After the anesthetic has been stabilized, the lower leg will require preparation for proper sterility of the field, which must include the area for placement of the pins for the arrays. Dual-pin configurations are best applied outside the operative incision but not too far beyond the metaphyseal area to avoid pin-site fractures. Single-pin arrays usually require larger-diameter pins to ensure stability. This type of configuration can be placed more readily into the operative field but can interfere with the standard instruments used for the surgical procedure. The author favors using base plates for the arrays. These devices are placed within the operative incision, and the standard incision can be used for all cases (Fig. 8-3).

After the arthrotomy is completed, the medial femoral and tibial metaphyses are cleared as part of the standard approach. The femoral array is completely constructed including the base plate, the curved arm, and the array itself (Fig. 8-8). The plate is placed along the medial femoral metaphysis as a trial to see if it will lie in an area that will not interfere with the knee’s capsule and the standard instrumentation. After confirming the freedom of the surrounding soft tissues, the plate is fixed to the cortical bone surface with two locking screws. The tibial plate is attached next in a similar fashion. After both plates are in place, the full array is attached to both of the plates with the knee in full extension (Fig. 8-9). The arrays can still be rotated on the magnetic base and can also be moved from flexion to extension. Once the position is set in full extension, the knee should be taken through the full range of motion to check line of sight with the camera through the entire range of motion of the knee. It is much easier to check the visibility at this time before proceeding with the landmarking.

After the array positions are confirmed, the anatomic landmarks of the knee must be identified. The leg is usually moved through a series of positions with the hip and knee slightly flexed to identify the center of the femoral head in the hip joint (Fig. 8-10). Each system has a routine number of points that must be identified on the femur and the tibia. It is critical to identify these points as accurately as possible. This step requires time and patience; however, if the points are well identified, the navigation will be much more accurate and reliable.

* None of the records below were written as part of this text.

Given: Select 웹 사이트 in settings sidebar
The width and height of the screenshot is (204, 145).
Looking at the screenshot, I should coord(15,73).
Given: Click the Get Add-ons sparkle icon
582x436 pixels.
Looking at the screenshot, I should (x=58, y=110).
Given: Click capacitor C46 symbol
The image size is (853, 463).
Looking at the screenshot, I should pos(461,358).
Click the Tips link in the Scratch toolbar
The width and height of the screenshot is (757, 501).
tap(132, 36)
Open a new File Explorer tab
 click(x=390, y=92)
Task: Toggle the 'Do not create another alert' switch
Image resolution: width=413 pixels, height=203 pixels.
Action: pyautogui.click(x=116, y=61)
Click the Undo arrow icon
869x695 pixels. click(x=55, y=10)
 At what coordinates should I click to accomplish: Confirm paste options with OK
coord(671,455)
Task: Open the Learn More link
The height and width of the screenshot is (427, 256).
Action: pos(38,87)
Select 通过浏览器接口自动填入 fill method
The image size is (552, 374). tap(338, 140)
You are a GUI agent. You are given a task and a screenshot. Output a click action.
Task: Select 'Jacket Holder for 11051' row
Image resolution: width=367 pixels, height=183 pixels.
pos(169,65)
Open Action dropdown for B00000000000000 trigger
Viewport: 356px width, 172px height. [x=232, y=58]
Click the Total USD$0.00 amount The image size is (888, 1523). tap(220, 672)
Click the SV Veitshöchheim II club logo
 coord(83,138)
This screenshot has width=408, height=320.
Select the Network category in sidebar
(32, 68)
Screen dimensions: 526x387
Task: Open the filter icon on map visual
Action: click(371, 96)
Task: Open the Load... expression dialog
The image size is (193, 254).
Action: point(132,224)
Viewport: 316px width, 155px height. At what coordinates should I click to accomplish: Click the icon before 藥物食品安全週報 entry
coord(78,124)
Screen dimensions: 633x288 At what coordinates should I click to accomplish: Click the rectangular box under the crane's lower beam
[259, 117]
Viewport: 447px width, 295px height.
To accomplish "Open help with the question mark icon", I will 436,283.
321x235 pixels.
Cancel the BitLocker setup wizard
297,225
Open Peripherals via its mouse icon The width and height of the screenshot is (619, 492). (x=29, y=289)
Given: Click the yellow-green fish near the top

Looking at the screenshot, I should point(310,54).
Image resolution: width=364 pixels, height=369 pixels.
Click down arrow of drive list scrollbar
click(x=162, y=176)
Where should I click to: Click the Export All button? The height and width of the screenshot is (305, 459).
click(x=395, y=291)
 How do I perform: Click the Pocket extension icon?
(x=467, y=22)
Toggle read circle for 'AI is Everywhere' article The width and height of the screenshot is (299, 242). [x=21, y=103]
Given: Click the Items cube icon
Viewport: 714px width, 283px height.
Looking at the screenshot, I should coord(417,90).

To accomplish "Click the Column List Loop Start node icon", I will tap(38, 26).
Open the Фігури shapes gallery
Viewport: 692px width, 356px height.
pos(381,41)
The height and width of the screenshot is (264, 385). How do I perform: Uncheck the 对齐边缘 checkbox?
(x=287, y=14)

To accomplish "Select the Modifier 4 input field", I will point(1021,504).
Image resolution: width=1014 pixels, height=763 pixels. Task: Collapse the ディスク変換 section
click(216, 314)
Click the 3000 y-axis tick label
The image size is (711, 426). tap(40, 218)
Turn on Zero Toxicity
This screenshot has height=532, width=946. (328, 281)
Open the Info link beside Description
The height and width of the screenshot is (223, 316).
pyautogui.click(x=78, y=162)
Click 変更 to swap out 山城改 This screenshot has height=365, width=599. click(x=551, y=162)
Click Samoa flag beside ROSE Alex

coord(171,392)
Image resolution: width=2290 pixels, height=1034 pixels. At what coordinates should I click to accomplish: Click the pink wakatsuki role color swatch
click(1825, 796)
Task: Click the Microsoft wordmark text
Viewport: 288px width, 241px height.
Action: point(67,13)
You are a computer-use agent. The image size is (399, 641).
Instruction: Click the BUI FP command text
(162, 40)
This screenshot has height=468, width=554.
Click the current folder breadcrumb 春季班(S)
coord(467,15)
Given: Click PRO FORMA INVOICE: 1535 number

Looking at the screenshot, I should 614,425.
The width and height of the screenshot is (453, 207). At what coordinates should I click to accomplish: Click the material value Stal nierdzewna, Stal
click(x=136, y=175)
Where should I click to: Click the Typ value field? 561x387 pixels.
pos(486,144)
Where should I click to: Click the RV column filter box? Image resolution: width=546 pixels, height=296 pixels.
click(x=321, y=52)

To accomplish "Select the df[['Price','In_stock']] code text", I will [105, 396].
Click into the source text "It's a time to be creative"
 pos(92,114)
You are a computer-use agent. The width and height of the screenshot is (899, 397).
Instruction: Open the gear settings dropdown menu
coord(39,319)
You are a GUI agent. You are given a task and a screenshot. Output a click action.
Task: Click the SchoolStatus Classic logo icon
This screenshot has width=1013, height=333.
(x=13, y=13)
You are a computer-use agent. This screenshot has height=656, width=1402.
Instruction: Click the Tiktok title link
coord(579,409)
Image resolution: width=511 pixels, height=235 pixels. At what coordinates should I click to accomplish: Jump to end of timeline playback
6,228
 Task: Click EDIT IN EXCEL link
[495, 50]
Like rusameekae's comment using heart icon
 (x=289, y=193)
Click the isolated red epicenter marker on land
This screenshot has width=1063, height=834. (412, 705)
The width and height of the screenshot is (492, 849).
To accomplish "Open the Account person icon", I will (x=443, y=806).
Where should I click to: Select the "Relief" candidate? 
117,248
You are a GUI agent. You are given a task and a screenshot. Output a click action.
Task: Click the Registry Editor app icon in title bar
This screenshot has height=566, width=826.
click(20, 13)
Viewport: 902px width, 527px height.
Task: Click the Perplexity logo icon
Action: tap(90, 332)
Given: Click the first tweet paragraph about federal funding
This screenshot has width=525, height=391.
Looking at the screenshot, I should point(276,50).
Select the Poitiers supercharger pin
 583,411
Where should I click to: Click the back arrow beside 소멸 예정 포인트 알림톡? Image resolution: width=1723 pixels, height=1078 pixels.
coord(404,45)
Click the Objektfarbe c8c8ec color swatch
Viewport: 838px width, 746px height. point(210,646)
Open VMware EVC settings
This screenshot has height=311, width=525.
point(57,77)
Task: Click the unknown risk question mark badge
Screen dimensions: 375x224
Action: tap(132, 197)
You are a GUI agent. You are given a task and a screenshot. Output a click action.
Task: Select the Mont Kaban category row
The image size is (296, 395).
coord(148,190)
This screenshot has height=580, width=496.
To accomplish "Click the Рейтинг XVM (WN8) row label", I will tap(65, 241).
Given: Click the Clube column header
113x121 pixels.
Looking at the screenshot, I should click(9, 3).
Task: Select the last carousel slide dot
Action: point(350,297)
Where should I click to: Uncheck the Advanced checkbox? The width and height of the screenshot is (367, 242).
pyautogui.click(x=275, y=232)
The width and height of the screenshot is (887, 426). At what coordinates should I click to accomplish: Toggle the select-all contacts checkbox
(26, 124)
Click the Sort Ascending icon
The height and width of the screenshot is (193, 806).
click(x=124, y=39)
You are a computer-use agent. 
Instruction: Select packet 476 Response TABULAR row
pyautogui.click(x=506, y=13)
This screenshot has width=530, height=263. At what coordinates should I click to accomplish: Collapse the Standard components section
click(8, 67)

Before proceeding with the surgery, the alignment of the knee should be established with reference to the mechanical axis. A routine mechanical axis x-ray is performed on each patient before the
surgery, which is used to confirm the accuracy of the intraoperative navigation. In most cases, the two numbers for the mechanical axis should be within 1 to 2 degrees of each other. If there is a great discrepancy, the land-marking is fully repeated, and the x-ray is measured again and checked for abnormal rotation. Once these parameters have been fully confirmed, the surgery can commence.